Recently, the Nobel Prize-winning economist Paul Krugman published a column critical of Amazon, further fanning the flames over Amazon’s tactics in dealing with its suppliers, including the furor over the current Hachette-Amazon conflict.
Amazon’s actions, however, don’t appear to be confined to just the United States. More than 1,000 authors from Germany, Austria and Switzerland have signed a similar open letter to Amazon which accuses Amazon of improper tactics in setting e‐book prices with Bonnier AB, a German publishing trade group. Last June, Bonnier filed a complaint with German authorities stating Amazon delayed delivery of its books to force Bonnier to accept lower prices for ebooks.
The issue of buyer control of suppliers, i.e., monopsony, isn’t all that new, although the height of the controversy is and there are legal texts on the subject dating back more than twenty years. In a more recent 2008 article in the Utah Law Review [“Predatory Buying and the Antitrust Laws”], Roger D. Blair and John E. Lopatka summarized the issue just raised again by Amazon’s efforts to force Hachette to lower ebook prices below ten dollars:
“The fact that an increase in monopsony power may have little impact on consumers does not mitigate the antitrust concern, because the negative impact on sellers by itself warrants equal antitrust concern, a point oddly unacknowledged by the Supreme Court in its Weyerhauser decision. Just as monopsony and monopoly are economically symmetrical, predatory buying and predatory pricing are legally symmetrical…”
Or as several other legal scholars have pointed out, an illegally obtained monopsony might well violate U.S. antitrust law, but, to date, no U.S. court has ever found a single company guilty of an illegal monopsony. Or put more bluntly, so far, the U.S. legal system and the Department of Justice seem to believe that any action resulting in lower prices for consumers is socially beneficial, regardless of how those prices are obtained, and what economic damage is wreaked on the suppliers and producers.
The problem with the “lower prices are always better” argument is that it focuses solely on one aspect of economic social good. Both Walmart and Amazon exert monopsony power, and both arguably keep total compensation for employees low, while also forcing supplier prices lower. Both do so in markets where profit margins are narrow. This requires cuts in expenses by suppliers, and that means, in turn, that the suppliers can pay their employees and suppliers less.
Overall, despite stories of individual writers and suppliers who benefit from Amazon and/or Walmart, the emphasis on low prices regardless of the consequences translates into lower incomes for millions of people, ranging from minimum wage workers through struggling writers all the way to best-selling authors.

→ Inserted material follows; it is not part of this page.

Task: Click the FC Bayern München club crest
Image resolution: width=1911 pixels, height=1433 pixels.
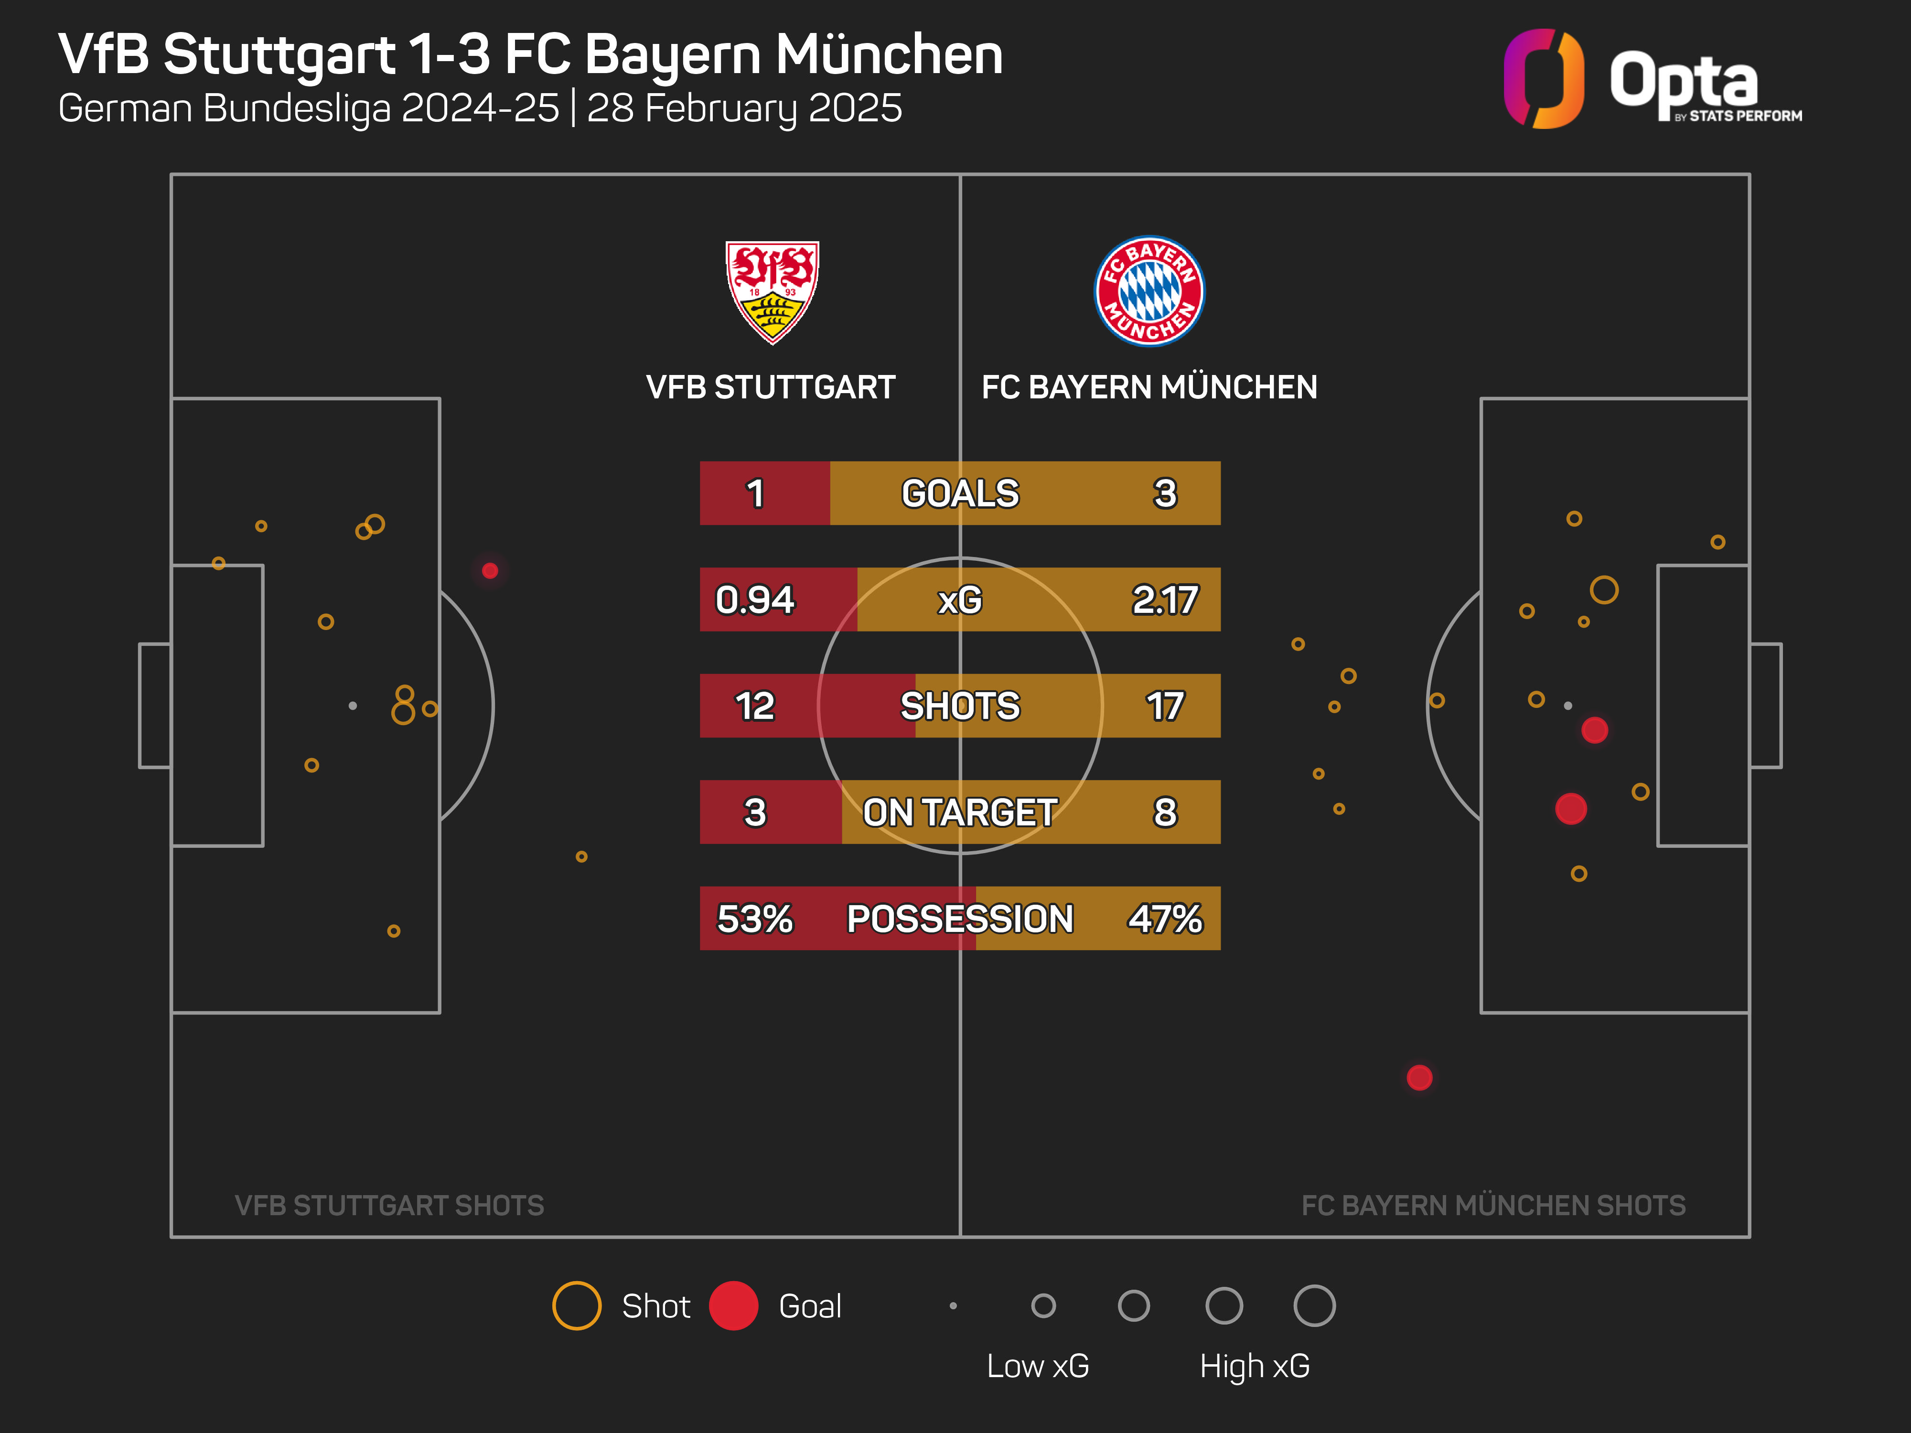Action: click(x=1149, y=291)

Best-selling authors can obviously take a hit in earnings, even if they don’t much care for it, but for every best-selling author there are tens of thousands if not hundreds of thousands of lower-compensated individuals whose earnings are reduced by this sort of illegal market manipulation. And monopsonies that depress supplier earnings below a free-market level are in fact illegal under U.S. law.

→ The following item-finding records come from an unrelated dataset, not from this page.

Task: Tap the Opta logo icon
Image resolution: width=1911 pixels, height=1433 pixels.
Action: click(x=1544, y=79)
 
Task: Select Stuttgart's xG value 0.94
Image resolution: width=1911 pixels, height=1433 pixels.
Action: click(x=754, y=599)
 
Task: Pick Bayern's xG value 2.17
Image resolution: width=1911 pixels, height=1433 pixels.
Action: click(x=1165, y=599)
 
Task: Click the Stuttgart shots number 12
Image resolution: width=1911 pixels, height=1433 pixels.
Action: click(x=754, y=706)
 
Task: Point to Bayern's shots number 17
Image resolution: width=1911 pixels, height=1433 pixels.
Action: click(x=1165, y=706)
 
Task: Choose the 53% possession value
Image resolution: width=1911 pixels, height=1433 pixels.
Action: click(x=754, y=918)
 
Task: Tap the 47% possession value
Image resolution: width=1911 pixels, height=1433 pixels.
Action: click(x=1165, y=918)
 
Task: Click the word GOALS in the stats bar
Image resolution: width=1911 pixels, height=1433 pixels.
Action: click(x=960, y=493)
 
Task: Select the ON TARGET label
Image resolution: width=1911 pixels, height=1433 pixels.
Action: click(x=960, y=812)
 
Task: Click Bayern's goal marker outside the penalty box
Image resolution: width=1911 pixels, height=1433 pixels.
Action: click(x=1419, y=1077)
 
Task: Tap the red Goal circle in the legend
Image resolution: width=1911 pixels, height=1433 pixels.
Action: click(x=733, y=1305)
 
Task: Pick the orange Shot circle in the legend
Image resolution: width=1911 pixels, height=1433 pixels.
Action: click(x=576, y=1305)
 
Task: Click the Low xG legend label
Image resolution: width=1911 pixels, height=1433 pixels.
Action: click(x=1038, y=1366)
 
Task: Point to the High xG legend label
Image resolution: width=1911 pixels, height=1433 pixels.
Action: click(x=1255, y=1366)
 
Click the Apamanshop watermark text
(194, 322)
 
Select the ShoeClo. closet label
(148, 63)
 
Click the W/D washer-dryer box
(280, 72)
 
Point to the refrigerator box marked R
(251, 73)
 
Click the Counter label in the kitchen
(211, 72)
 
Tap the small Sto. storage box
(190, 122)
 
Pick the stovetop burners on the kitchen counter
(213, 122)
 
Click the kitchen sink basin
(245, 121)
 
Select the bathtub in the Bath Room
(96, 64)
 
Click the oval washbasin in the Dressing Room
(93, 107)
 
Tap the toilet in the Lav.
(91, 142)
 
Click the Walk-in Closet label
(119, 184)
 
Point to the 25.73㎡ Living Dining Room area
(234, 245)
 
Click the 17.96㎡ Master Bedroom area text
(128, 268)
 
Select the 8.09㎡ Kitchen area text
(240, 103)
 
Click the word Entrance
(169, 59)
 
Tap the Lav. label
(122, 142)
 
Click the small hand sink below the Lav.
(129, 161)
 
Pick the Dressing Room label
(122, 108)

So… what’s the ethical difference between Amazon and Walmart, who use monopoly/monopsony market power to keep prices down, and thus wages and payments to suppliers artificially low, and all those companies who outsource manufacturing to low-paid workers in third world countries?
After all, aren’t low prices and high profits the great American dream?
“Lower prices are always better” is a common misperception…. as is “Better quality is more expensive.”
Whatever the arguments for or against, the bottom line (for me) is that if I have need of a good quality item that I must rely upon, I am willing to spend extra money to know that what I am getting is good. Do I try out new things? Absolutely. The enemy of good is better… but I try not to be a slave to either chasing the endless low price, the next newest thing, or clinging like a limpet to the “oldies but goodies.”
Unfortunately, walking that line is hard. Like everything, it takes effort.
This blog post is brilliant. Well said sir.
A very interesting article. But I do not think that the publishers are faultless in the current situation. Both Amazon and the publishing industry are motivated by maximizing their profits; they have a right to decide what they will carry and sell. You have previously blogged that many excellent midlist writers with steady sales have been dropped by their publishers who search for the next superstar bestsellers (more of the Twilight and Shades of Gray for our reading public??). This has happened to writers that I enjoyed who disappeared after being dropped. At least Amazon provides these writers with an option to self publish, and for us readers to continue reading their works. Amazon could drop the publishers (such as Hatchette) who are in a dispute with Amazon; instead Amazon is continuing to sell their products albeit with delays and higher prices. Publishers who drop their midlist authors are simply dropping them.
For me the primary benefit of Amazon is not low price guarantees, but the huge variety of books, and the opportunity to read new writers. LOVE the opportunity to read samples, sample readings and reader reviews great increase the likelihood that I will buy books from new or unknown authors.